- **Directive 1**
In the piece on Ukraine's war in the Donbass, what total number of men do the mobilisation decrees call up?
- **Directive 2**
Pick up the opinion piece on Ukraine and the Minsk Protocol right after its final paragraph and keep writing it.
*** Opening Excerpted passage ***
Ukraine Goes to War – and Always Will as Long as Maidan Holds Power
Ukrainian Government will never willingly compromise. Without Western pressure the war will go on
As the economic situation in Ukraine goes from bad to worse the response of the Ukrainian government's attention is focused instead on resuming the war in the Donbass.
Over the last few weeks we have heard boasts from President Poroshenko that the combat capabilities of the Ukrainian military have been fully restored since its defeat last summer and that all its losses in armour (according to Poroshenko 65% of the total with which the Ukrainian army started its offensive in June) have been made good. We have also had a succession of mobilisation decrees calling up a grand total of 250,000 men in three waves extending to June.
All of this has been accompanied with the usual fiery rhetoric against Russia and the people in the Donbass the Ukrainian government calls “separatists” or “terrorists”.
Meanwhile a tragic shelling of a bus near Volnovakha has been blamed by the government on the rebels, leading to staged protests attended by government officials in Kiev and elsewhere.
How did we get to this position?
The short answer is that the Ukrainian government has refused to carry out the peace process it committed itself to in the Minsk Protocol. The constitutional negotiations that were supposed to happen and which the government committed itself to in the Minsk Protocol and which were supposed to lead to a final settlement of the Ukrainian conflict have never taken place.
The Minsk Protocol also committed the government to extensive decentralisation of the Donbass preliminary to a final peace settlement and to elections there. The elections duly took place but the government did not recognise them or their outcome and though the Ukrainian parliament passed a law for the decentralisation of the Donbass, the Ukrainian government then almost immediately reversed it.
Previously, back in September, I discussed the Minsk Protocol in detail here, where I said
“…..the Protocol is in my opinion a total red herring. The Protocol is not a contract or treaty. There is no court or tribunal that will arbitrate on the meaning of its words. All the sides will construe it as they wish. The junta will not of course construe it as I have done and nor will its western backers even though my interpretation is undoubtedly the correct one. The junta will continue to call the NAF (the “Novorossian Armed Forces” - AM) “terrorists” and will continue to deny they are the representatives of the Donbas whether they win the election or not. Certainly the junta will not recognise an election the NAF wins or any declaration of independence the NAF makes. For what it’s worth in my opinion there is little chance of the terms of such an election being agreed upon or such an election taking place whilst the Donbas remains part of the Ukraine”.
Every word in this paragraph has come true. The Ukrainian government still refuses to recognise the Donbass leaders Zakharchenko and Plotnisky as the representatives of the people of the Donbass even though their signatures are on the Minsk Protocol, which the Ukrainian government negotiated with them and itself signed. Elections in the Donbass did take place in November but as I predicted the Ukrainian government did not agree their terms. The Ukrainian government still calls Zakharchenko and Plotnitsky and the other Donbass leaders “terrorists”.
The reason I was able to make that prediction in September with such confidence and why that prediction has in every respect come true, is because the nature of the Ukrainian government allowed for no other.
The basic truth about the crisis in Ukraine and why there is a war there - the one that many people especially in the West refuse to acknowledge - is that the faction that seized power in Ukraine through the February 2014 coup is structurally incapable of negotiation or compromise with those it considers its opponents.
*** Closing Excerpted passage ***
*** Opening Record excerpts ***
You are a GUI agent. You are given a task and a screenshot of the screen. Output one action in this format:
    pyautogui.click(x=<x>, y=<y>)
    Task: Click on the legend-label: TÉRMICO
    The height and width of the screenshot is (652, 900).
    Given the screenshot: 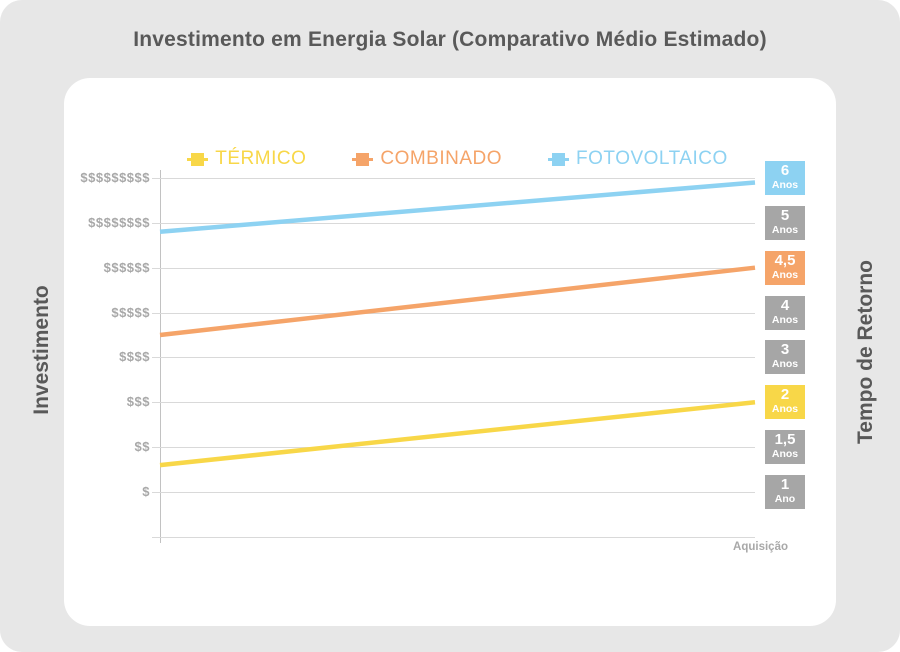 What is the action you would take?
    pyautogui.click(x=261, y=158)
    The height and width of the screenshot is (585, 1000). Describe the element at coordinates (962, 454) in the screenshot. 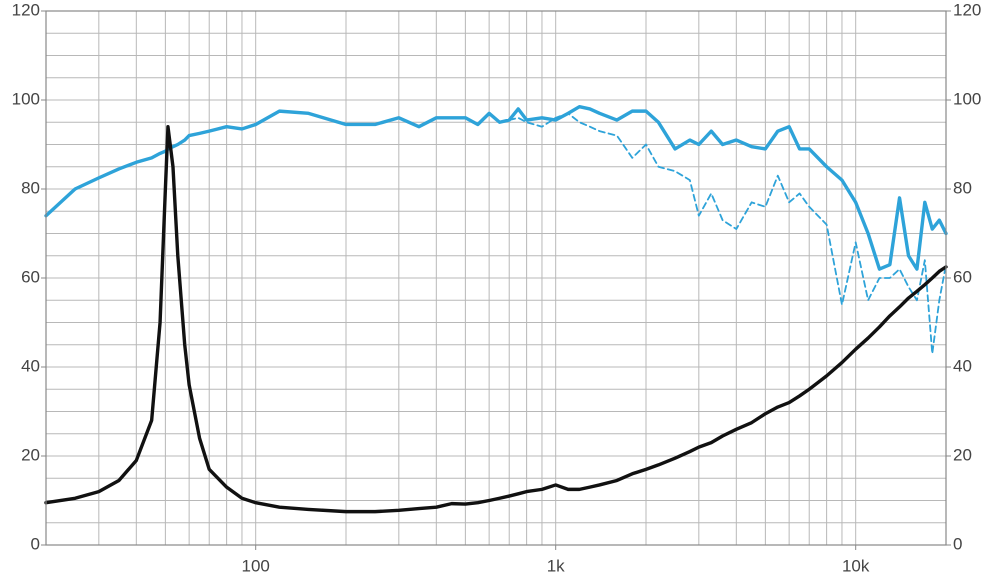

I see `y2-tick-label: 20` at that location.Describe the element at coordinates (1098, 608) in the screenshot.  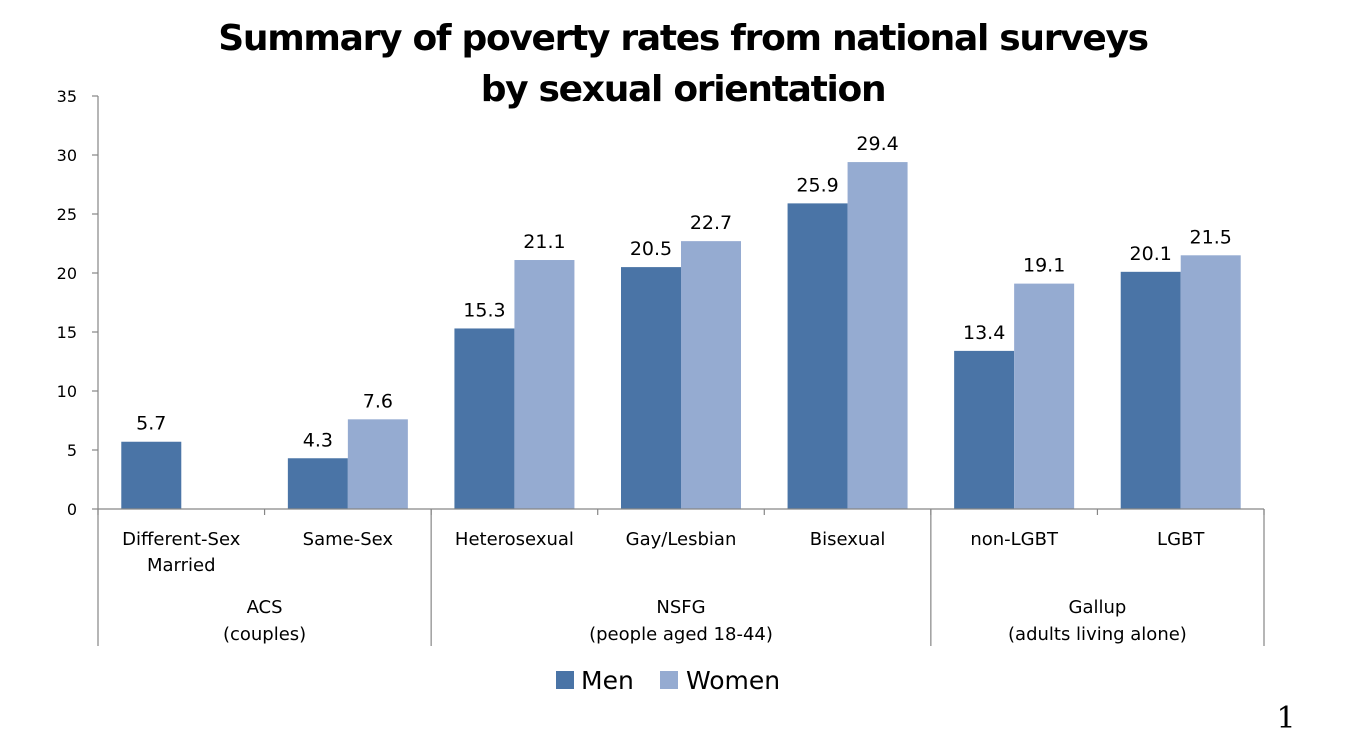
I see `group-label: Gallup` at that location. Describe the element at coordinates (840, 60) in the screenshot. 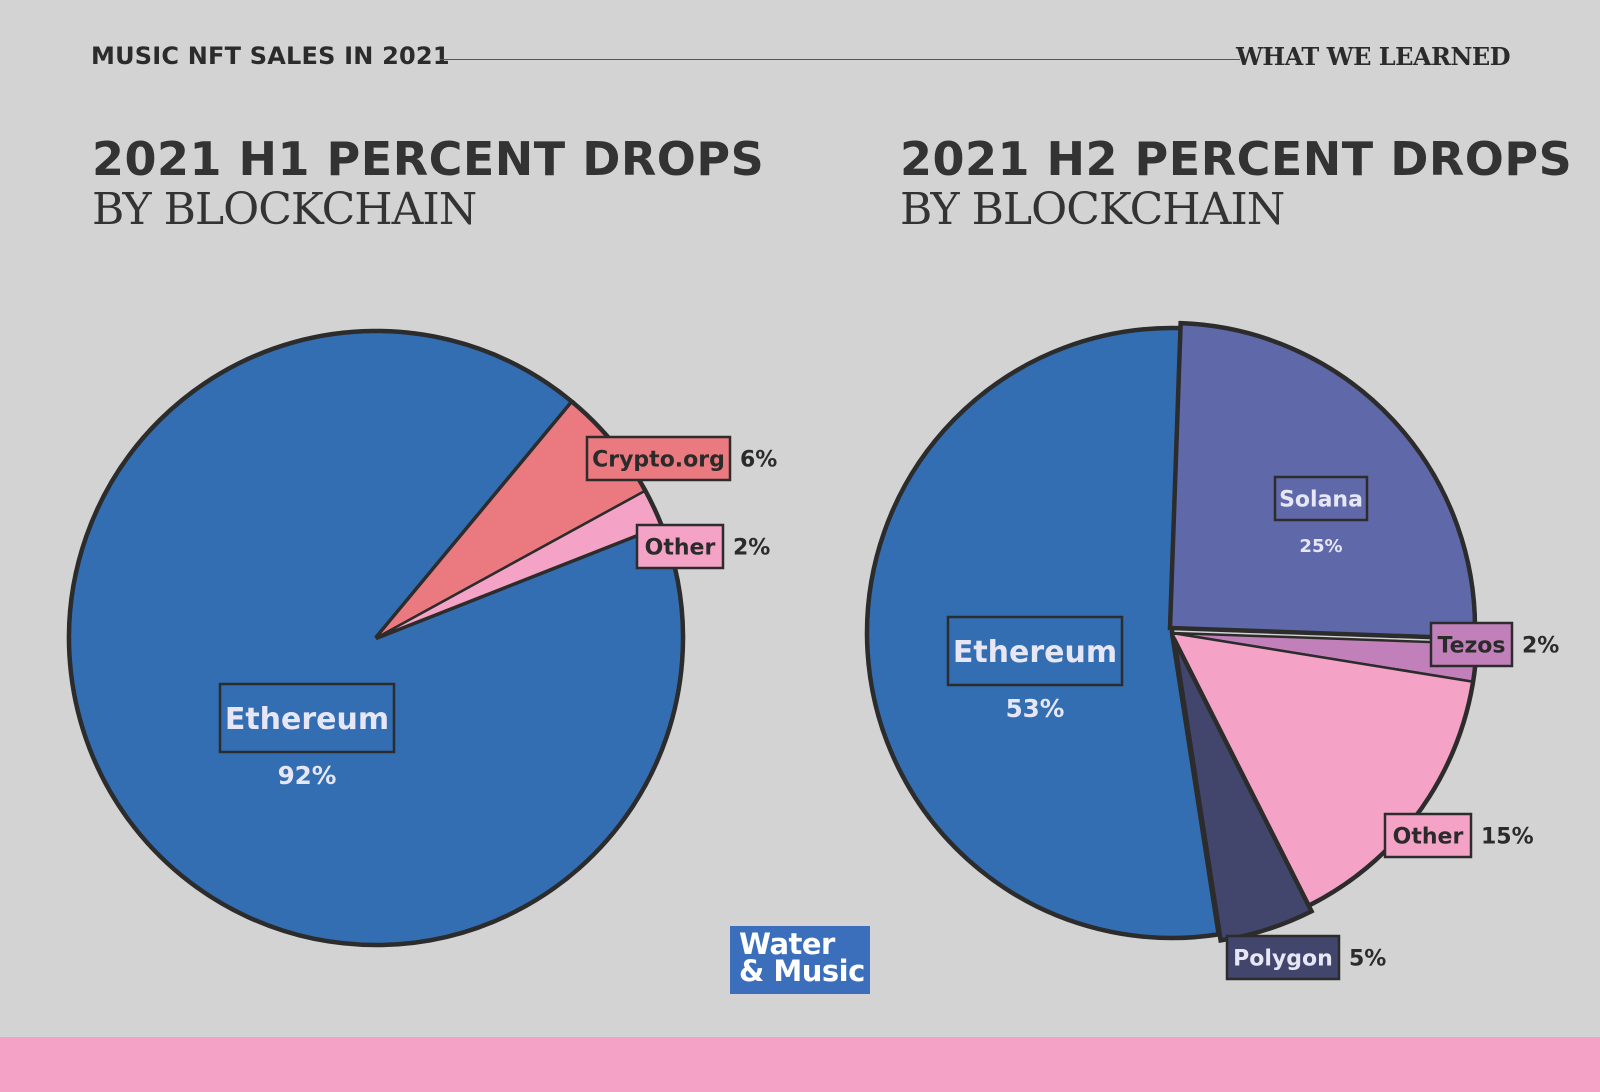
*** Closing Record excerpts ***
- **Expected output 1**
A grand total of 250,000 men, in three waves extending to June.

- **Expected output 2**
I discussed the nature of this faction when I discussed the results of the elections in Ukraine last November. Briefly, the whole purpose of the February coup was so that the faction in Ukraine that holds power now could achieve the unrestricted dominance of Ukrainian society which is its only way of making true its vision of a unitary, monolingual, monocultural Ukraine that is forever distanced from Russia.
It is also incidentally the reason for the repeated attacks on the Lenin statues discussed by Paul Robinson here. Given the regime’s overriding, aggressive drive to reshape Ukraine in its own image, it cannot tolerate the existence of these statues precisely because so many Ukrainians adhere to them and by doing so hold fast to a different vision of Ukraine from the one the regime has. The very reason why Robinson says it is a mistake to attack these statues is therefore for the regime a compelling reason to destroy them. The statues have to be eliminated from Ukraine just as opponents who think of Ukraine differently must be.
It is this drive - not Russia’s actions - which is why Ukraine is in a state of perpetual war and crisis and why atrocities like the 2nd May 2014 Odessa fire can happen without being properly investigated or the perpetrators brought to account.
Though the Maidan regime is deeply divided and factionalised, its drive to remake Ukraine and to eliminate all opponents of its vision, is the common denominator of all its factions. As factional differences intensify as the economic situation deteriorates, fulfilment of the drive through war increasingly becomes the way the regime retains coherence, making a renewal of the war inevitable.
What this means in practice is that negotiations between the Ukrainian government and the Donbass as a route to peace in Ukraine are all but impossible. As Yanukovych repeatedly discovered during the Maidan crisis (see our discussion of his ouster here), any attempt to achieve a compromise is bound in the end to fail since the Maidan movement which holds power in Ukraine now is structurally unable to compromise.
This reality is now well understood by all the parties in Ukraine itself. It is also widely understood in Russia. The unanswered question of the Ukrainian crisis is how far it is understood in the West. The answer I suspect is very little. This is why all the West’s pressure is on Russia and the Donbass, where it is not needed and where it achieves nothing, and none is on the Ukrainian government, where it is really needed and where it might do some good.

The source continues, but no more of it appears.